Input data:

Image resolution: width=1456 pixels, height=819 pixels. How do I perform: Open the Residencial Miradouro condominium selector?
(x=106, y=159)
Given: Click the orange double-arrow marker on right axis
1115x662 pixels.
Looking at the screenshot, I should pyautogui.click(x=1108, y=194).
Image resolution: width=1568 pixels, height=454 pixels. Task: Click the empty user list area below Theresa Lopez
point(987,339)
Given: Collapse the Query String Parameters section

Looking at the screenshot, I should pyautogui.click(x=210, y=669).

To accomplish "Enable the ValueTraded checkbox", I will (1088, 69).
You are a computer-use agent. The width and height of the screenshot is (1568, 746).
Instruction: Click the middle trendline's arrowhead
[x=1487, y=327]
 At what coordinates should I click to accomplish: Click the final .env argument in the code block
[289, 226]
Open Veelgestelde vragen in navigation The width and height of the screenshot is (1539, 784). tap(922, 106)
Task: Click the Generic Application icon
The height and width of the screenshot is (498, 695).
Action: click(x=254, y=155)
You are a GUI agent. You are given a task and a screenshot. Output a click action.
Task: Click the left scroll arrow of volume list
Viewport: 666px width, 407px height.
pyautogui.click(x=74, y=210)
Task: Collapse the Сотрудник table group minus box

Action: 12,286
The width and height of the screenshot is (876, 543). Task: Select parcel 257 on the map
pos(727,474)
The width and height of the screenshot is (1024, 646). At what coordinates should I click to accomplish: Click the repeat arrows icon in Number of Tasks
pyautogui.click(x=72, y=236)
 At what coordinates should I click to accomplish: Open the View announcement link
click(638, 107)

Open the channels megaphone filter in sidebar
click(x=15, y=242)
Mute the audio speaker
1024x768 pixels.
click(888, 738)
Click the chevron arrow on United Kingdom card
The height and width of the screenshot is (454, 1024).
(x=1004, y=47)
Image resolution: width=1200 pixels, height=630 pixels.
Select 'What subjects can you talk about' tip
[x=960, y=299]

Your assignment: Return the listing in full, matching each word exactly.

Answer box:
Image resolution: width=1456 pixels, height=819 pixels. How do I perform: Open the Residencial Miradouro condominium selector?
(x=106, y=159)
Given: Click the orange double-arrow marker on right axis
1115x662 pixels.
Looking at the screenshot, I should pyautogui.click(x=1108, y=194).
Image resolution: width=1568 pixels, height=454 pixels. Task: Click the empty user list area below Theresa Lopez
point(987,339)
Given: Collapse the Query String Parameters section

Looking at the screenshot, I should pyautogui.click(x=210, y=669).

To accomplish "Enable the ValueTraded checkbox", I will (1088, 69).
You are a computer-use agent. The width and height of the screenshot is (1568, 746).
Instruction: Click the middle trendline's arrowhead
[x=1487, y=327]
 At what coordinates should I click to accomplish: Click the final .env argument in the code block
[289, 226]
Open Veelgestelde vragen in navigation The width and height of the screenshot is (1539, 784). tap(922, 106)
Task: Click the Generic Application icon
The height and width of the screenshot is (498, 695).
Action: click(x=254, y=155)
You are a GUI agent. You are given a task and a screenshot. Output a click action.
Task: Click the left scroll arrow of volume list
Viewport: 666px width, 407px height.
pyautogui.click(x=74, y=210)
Task: Collapse the Сотрудник table group minus box

Action: 12,286
The width and height of the screenshot is (876, 543). Task: Select parcel 257 on the map
pos(727,474)
The width and height of the screenshot is (1024, 646). At what coordinates should I click to accomplish: Click the repeat arrows icon in Number of Tasks
pyautogui.click(x=72, y=236)
 At what coordinates should I click to accomplish: Open the View announcement link
click(638, 107)

Open the channels megaphone filter in sidebar
click(x=15, y=242)
Mute the audio speaker
1024x768 pixels.
click(888, 738)
Click the chevron arrow on United Kingdom card
The height and width of the screenshot is (454, 1024).
(x=1004, y=47)
Image resolution: width=1200 pixels, height=630 pixels.
Select 'What subjects can you talk about' tip
[x=960, y=299]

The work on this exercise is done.